This should be one of the most boring films ever produced. A senior executive confesses to fixing the price of Lysine. I mean, who’s even heard of Lysine? It’s an amino acid that gets put into just about everything you eat, and seriously, it’s boring subject matter. And a bunch of guys sitting in a room agreeing to fix the price a few cents up or down is not exactly on the same level as The Insider (1999). Unlike smoking, breakfast cereal won’t kill you. The setting isn’t exactly gonna set the world on fire either.
But The Informant! has an ace in the hole, Mark Whitacre is completely bugnuts crazy. A pathological liar, corrupt as anything, calculating and naïve in equal measure, he’s hysterical to watch. Steven Soderbergh’s film adroitly steps the line between laughing at him, and laughing at the situations he creates, so it never feels mean. Instead, you kinda love the guy, because he comes across as so innocent and childlike. His voiceover musing on random unrelated topics are laugh-out-loud funny too. Matt Damon really inhabits the role, wiping away any sense of star power in the casting. Scott Bakula as the hapless FBI Agent Brian Shepard does a great job of looking excited, confused and frustrated.

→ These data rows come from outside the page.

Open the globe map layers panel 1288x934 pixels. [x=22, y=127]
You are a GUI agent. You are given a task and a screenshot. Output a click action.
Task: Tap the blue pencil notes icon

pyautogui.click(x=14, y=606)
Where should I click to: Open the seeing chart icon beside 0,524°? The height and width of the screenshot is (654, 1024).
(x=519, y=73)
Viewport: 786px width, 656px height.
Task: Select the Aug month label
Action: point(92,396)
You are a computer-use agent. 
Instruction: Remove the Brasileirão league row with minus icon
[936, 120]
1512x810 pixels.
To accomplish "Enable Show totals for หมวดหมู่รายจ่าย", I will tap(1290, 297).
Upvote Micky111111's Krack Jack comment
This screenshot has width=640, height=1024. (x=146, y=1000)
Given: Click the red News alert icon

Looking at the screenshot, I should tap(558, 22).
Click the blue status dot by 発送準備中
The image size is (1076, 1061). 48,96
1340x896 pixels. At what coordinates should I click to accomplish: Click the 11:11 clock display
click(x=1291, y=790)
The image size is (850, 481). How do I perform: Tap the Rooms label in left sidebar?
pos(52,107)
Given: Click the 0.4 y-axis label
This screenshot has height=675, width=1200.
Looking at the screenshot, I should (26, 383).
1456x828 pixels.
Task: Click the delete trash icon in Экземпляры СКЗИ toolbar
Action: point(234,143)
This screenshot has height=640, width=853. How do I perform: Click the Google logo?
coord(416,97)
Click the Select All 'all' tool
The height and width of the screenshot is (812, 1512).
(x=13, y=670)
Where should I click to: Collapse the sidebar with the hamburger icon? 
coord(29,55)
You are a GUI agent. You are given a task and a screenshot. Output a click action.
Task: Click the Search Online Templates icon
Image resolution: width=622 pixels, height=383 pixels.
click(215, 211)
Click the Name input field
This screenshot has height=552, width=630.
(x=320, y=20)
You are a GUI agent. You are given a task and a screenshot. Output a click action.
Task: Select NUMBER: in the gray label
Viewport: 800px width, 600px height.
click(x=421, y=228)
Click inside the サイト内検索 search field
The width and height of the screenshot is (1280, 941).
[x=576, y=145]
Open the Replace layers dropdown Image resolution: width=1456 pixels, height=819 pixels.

Joel McHale as his partner, Bob Herndon, is kinda hard to take though. His work on E!’s The Soup, where he trash-talks the pop culture of the week, makes it hard to accept him in a serious role. Even if you’ve never seen that program, he’ll probably still feel unconvincing. But that may just be due to the fact that “normal” people in this film feel underdone in comparison to the over-the-top nature of Mark Whitacre.
The Informant! is a very odd beast. Bathed in a soft orange glow and looking like a 60’s spy spoof, with music that roams from James Bond to Get Smart, it’s almost trying too hard to be funny. For the most part it doesn’t detract from the experience, but occasionally you get a sense of desperation from the film, as if it’s screaming at you to recognise how funny it is. Those moments are thankfully few, and for the most part the story itself has you laughing at how ridiculous the situation becomes, and how truly manipulative Mark is. It’s a funny film, and as the twists and turns become even more bizarre you’ll struggle to believe this is all based on a true story. But it is, and as it turns out, the price fixing of amino acids derived from corn really can form the basis of an entertaining story.